The group tagged each patient with a triage tag that could be scanned using a new scanner system, EMTrack, which MedStar received from the Department of Homeland Security. The scanners allow patients' basic information to be sent immediately to the hospital that will receive that patient, Mr. Murdock said.
Patients included Clark student Tanya B. Savitt, 20 of Westboro, who decided to join the effort at the last minute. "I was on my way to write a paper, and someone called me and said you get free pizza" if you volunteer, she said.
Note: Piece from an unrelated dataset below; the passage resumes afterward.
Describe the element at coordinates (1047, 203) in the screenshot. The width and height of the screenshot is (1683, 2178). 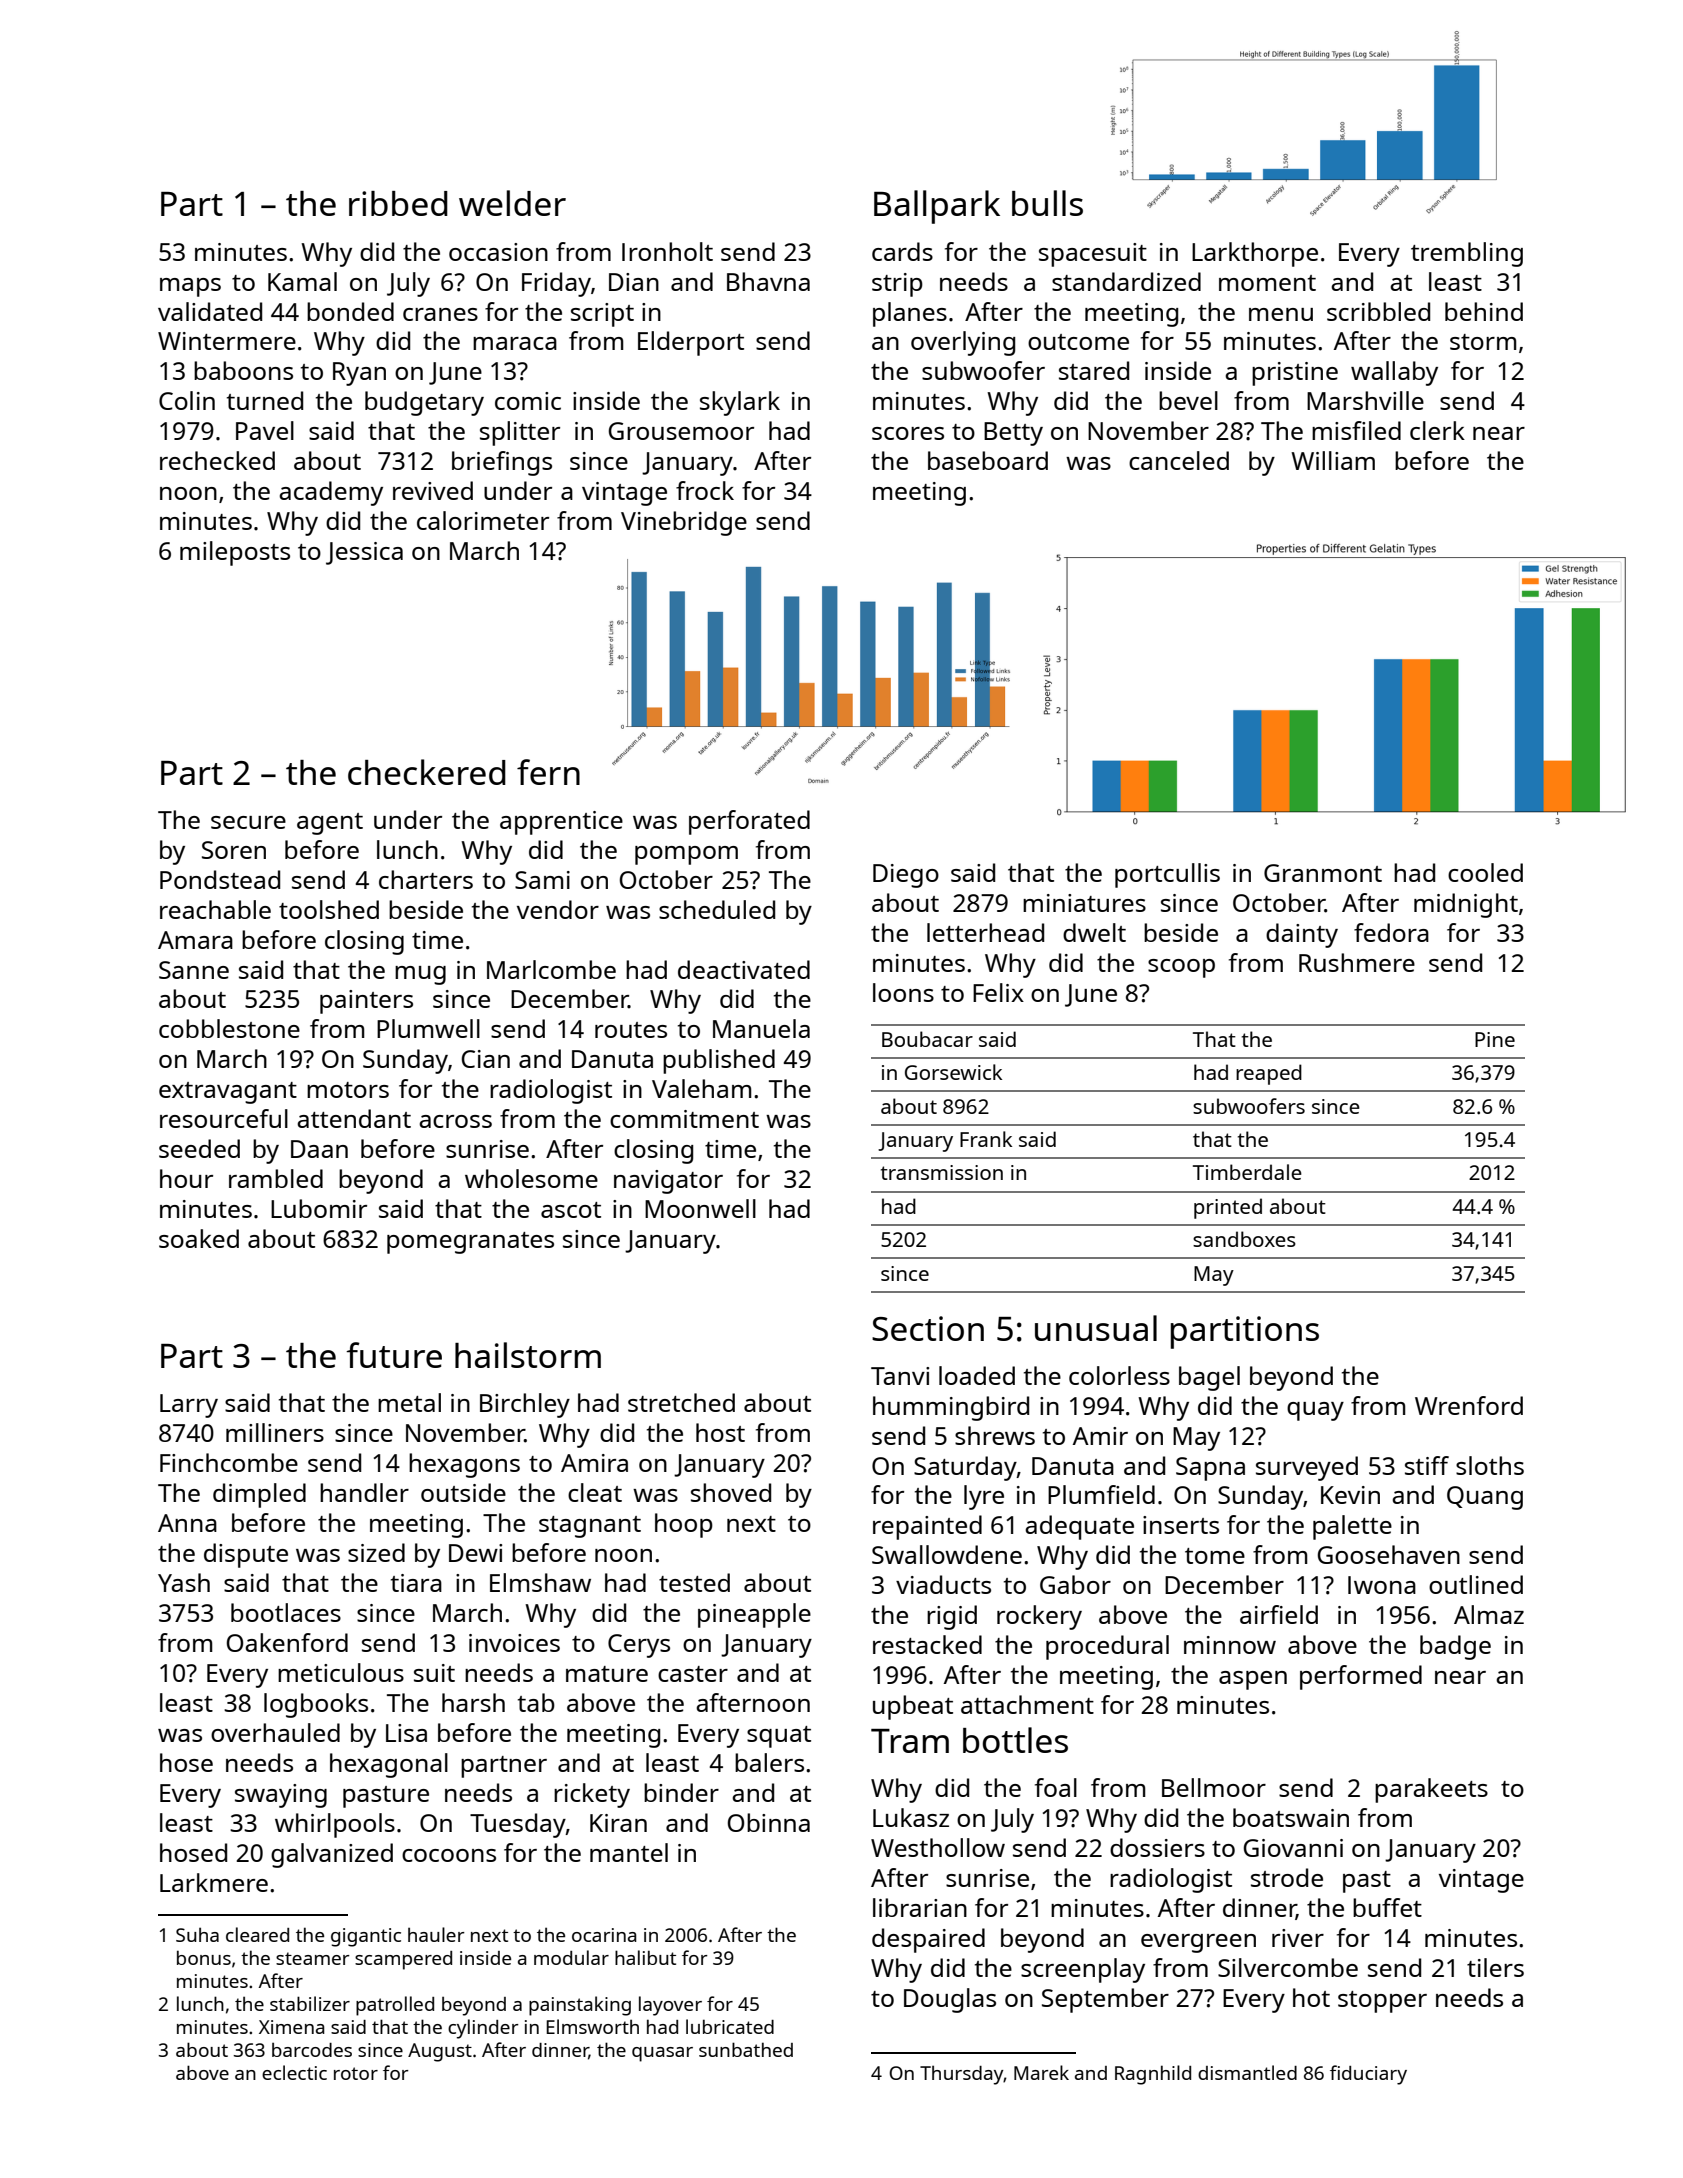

She moaned convincingly while pinned under a sofa and bleeding from the head.
Kim A. Desy of Sturbridge, a ringer with experience in casualty drills, came with her two sons, Bryce, 13, and Graydon, 11. The boys weren't squeamish. "I have an abdominal laceration, so my guts are spilled," Bryce said.
Miss Hardy, who works on monster movies, came equipped with three kinds of blood: "wet, thick and chunky." Faux vomit on the floor gave the EMS folks something else to worry about.
About 20 minutes into the drill, all the patients had been tagged red, yellow or green, and many had been taken from the accident scene to the treatment area. The EMS team was already doing better than last year, when everyone had been tagged red, Mr. Murdock said. He encouraged them to make sure the response matched the wound - "He's a burn. Take the collar off of him" - and to make sure the focus was on preparing people for transport, not treating them there: "Stop the bleeding, get them breathing" and move them out, he said.
The students might never face a disaster on the scale of yesterday's drill, but Clark University Police Chief Stephen P. Goulet said he likes to be prepared. "I think being prepared gives us an assurance that we can handle it, although we hope that this never happens," he said.